◆ **Supplied text**
A kind of ethnic-discursive cleansing that is delegated to civilians to turn it into a public act, a verbal and physical stoning.

The public first reacts (on social media), then supports (with public demonstrations), and finally justifies (when the stigmatized person has already been killed).

In this context, it is much more likely or plausible that a Mapuche will appear to have committed suicide in a cell or murdered in the middle of a forest than that the same Mapuche will be seen running a media outlet or that those responsible for his death will be investigated as criminals.

Therefore, what the mass media are proposing is that the Mapuche should always be under suspicion. And once this suspicion is accepted, the Mapuche themselves are linked to a series of denotative qualifiers.

Death, murder, fire, violence, robbery, usurpation, lie, persecution, falsehood, refugee, and terrorist are some of the words that make up the semantic field with which the Argentine media describe the “Indian”.

On the other hand, the magnifying glass, the binoculars, the compass, and the rifles (Remington) are elements (visual signs) that constitute and evoke the semantic field of the colonist-invader-conqueror.

This is why there is also a disproportionate symbolic war in our society, in which we, the “Indians”, rarely have the opportunity to react, to make abuses visible, to be a trending topic on social networks.

But even in this disproportion, and with the weapons of the oppressor-invader (cameras, mobile phones, computers, voice recorders), we fight. It is not and will not be the first time.

In any case, we are following an ancient legacy begun by Leftraro. And even if the truth tries to be manipulated, there will always be someone among our people with the eyes of a condor, the feather of a choke, or the flight of a bandurria to counter the offensive discourse proposed by the oppressor.

Records for locating described items:

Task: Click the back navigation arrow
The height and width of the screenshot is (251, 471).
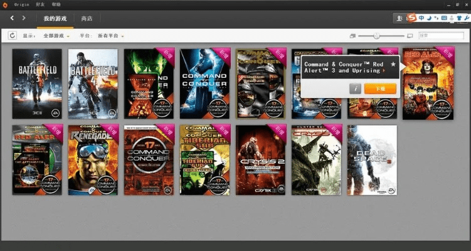Action: tap(12, 18)
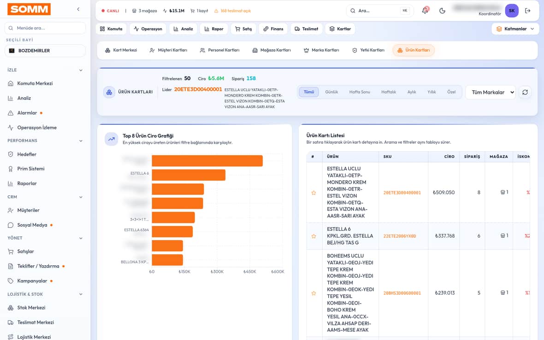Focus the Menüde ara search field
The width and height of the screenshot is (544, 340).
click(x=45, y=28)
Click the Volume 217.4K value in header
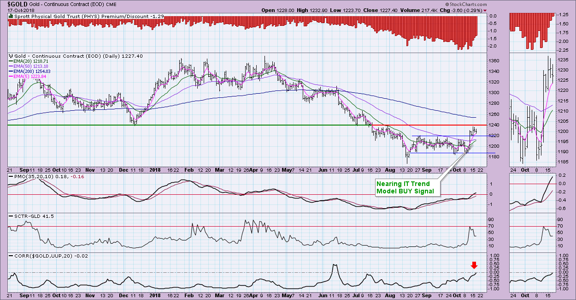 [x=441, y=10]
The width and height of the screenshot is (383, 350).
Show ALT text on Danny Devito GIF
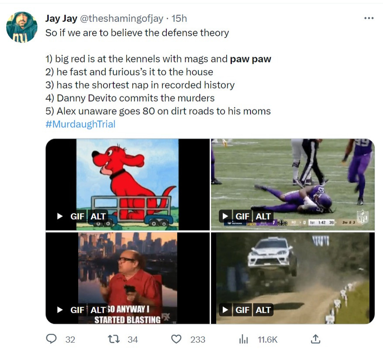click(98, 310)
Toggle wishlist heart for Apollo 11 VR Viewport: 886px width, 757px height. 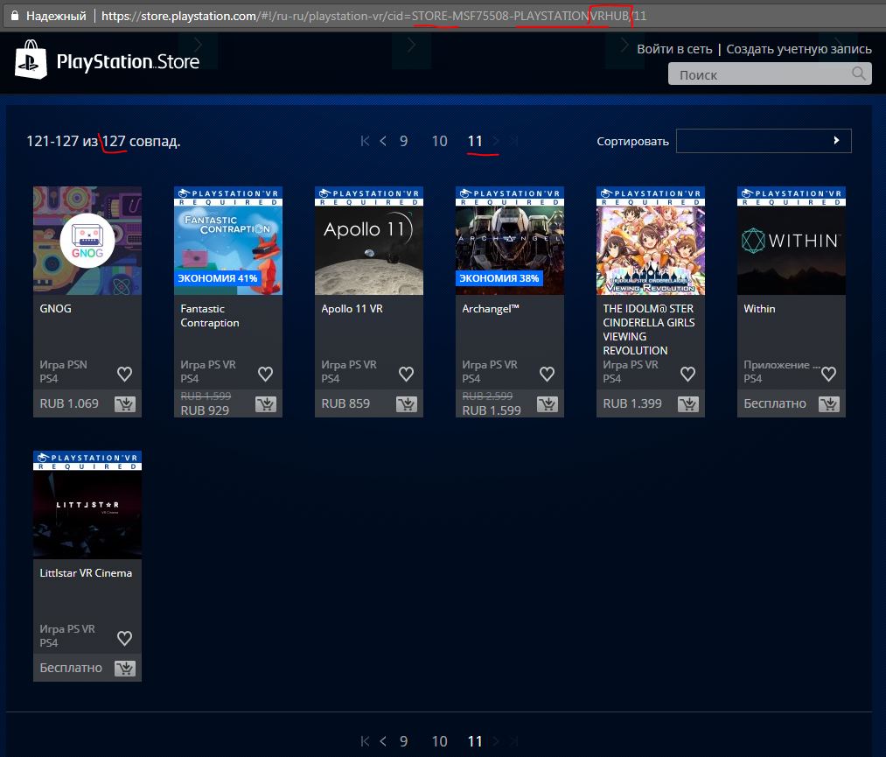[x=407, y=374]
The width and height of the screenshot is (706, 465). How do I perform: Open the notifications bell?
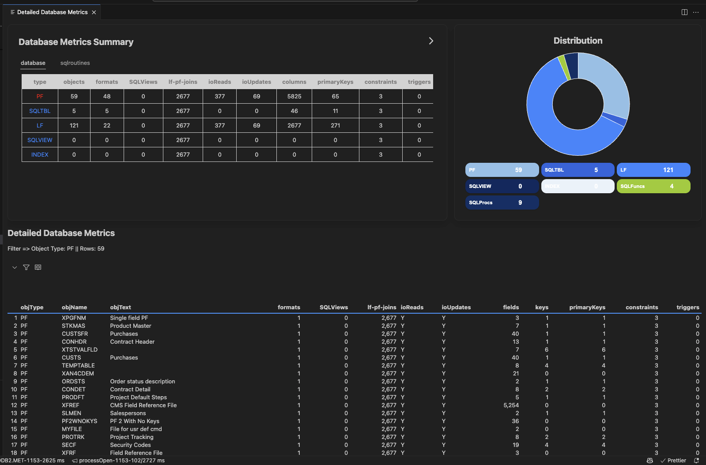pos(696,460)
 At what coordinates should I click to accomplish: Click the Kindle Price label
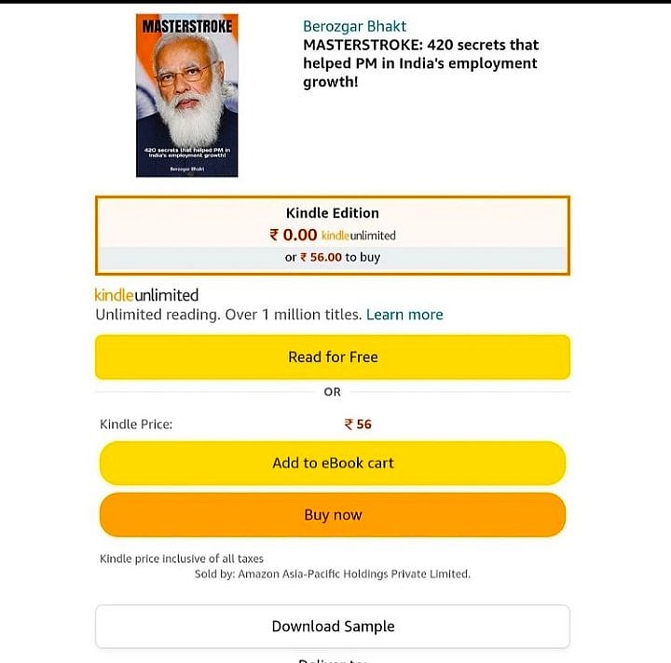point(136,424)
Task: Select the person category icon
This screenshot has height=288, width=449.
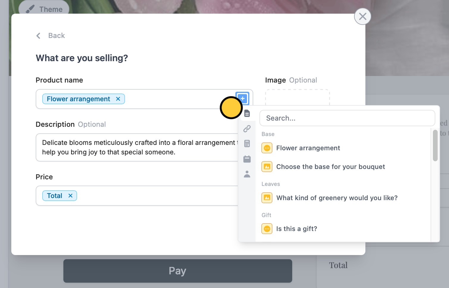Action: coord(247,174)
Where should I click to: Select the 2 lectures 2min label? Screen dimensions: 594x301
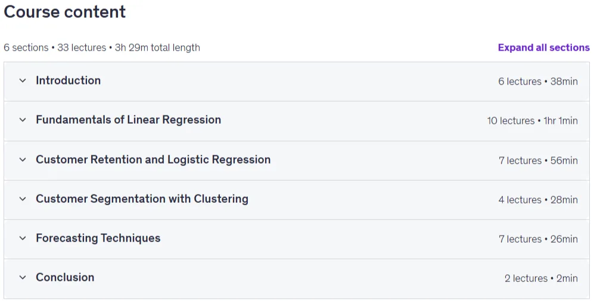541,278
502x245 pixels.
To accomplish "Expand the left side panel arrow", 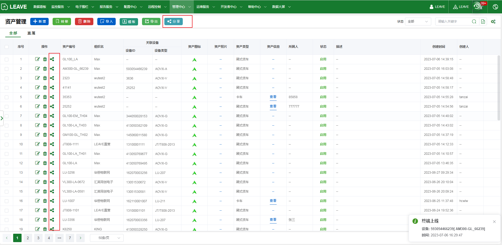I will click(x=2, y=118).
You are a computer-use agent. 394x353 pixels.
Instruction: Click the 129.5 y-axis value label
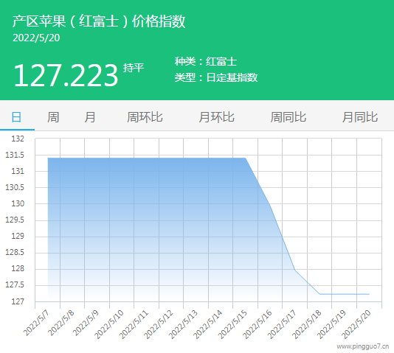[15, 220]
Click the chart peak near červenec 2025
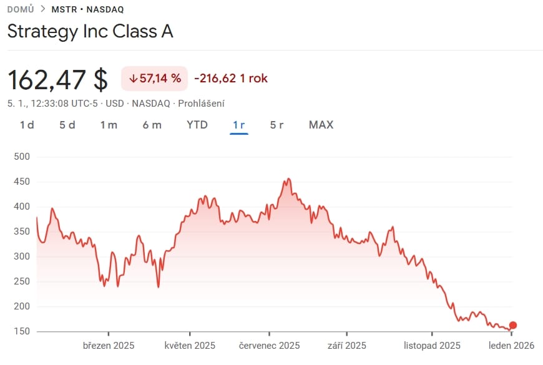Screen dimensions: 543x365 (x=287, y=180)
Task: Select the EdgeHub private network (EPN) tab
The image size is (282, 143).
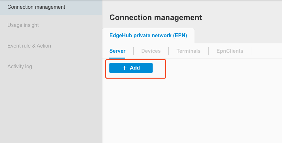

◆ **Set tasks**
A. Copy the passage on media portrayal of the Mapuche between "Therefore, what the" and "of the colonist-invader-conqueror.", inclusive.
B. According to the passage on media portrayal of the Mapuche, are these statements true? Answer yes or no for each and quote the words that decide it. (i) The public justifies before it reacts. (ii) "Refugee" is one of the words used for the semantic field of the colonist-invader-conqueror. (iii) The ancient legacy being followed was begun by Leftraro.

◆ **Answers for this exercise**
A.
Therefore, what the mass media are proposing is that the Mapuche should always be under suspicion. And once this suspicion is accepted, the Mapuche themselves are linked to a series of denotative qualifiers.

Death, murder, fire, violence, robbery, usurpation, lie, persecution, falsehood, refugee, and terrorist are some of the words that make up the semantic field with which the Argentine media describe the “Indian”.

On the other hand, the magnifying glass, the binoculars, the compass, and the rifles (Remington) are elements (visual signs) that constitute and evoke the semantic field of the colonist-invader-conqueror.

B.
(i) No: "The public first reacts (on social media), then supports (with public demonstrations), and finally justifies"
(ii) No: "refugee, and terrorist are some of the words that make up the semantic field with which the Argentine media describe the “Indian”"
(iii) Yes: "we are following an ancient legacy begun by Leftraro"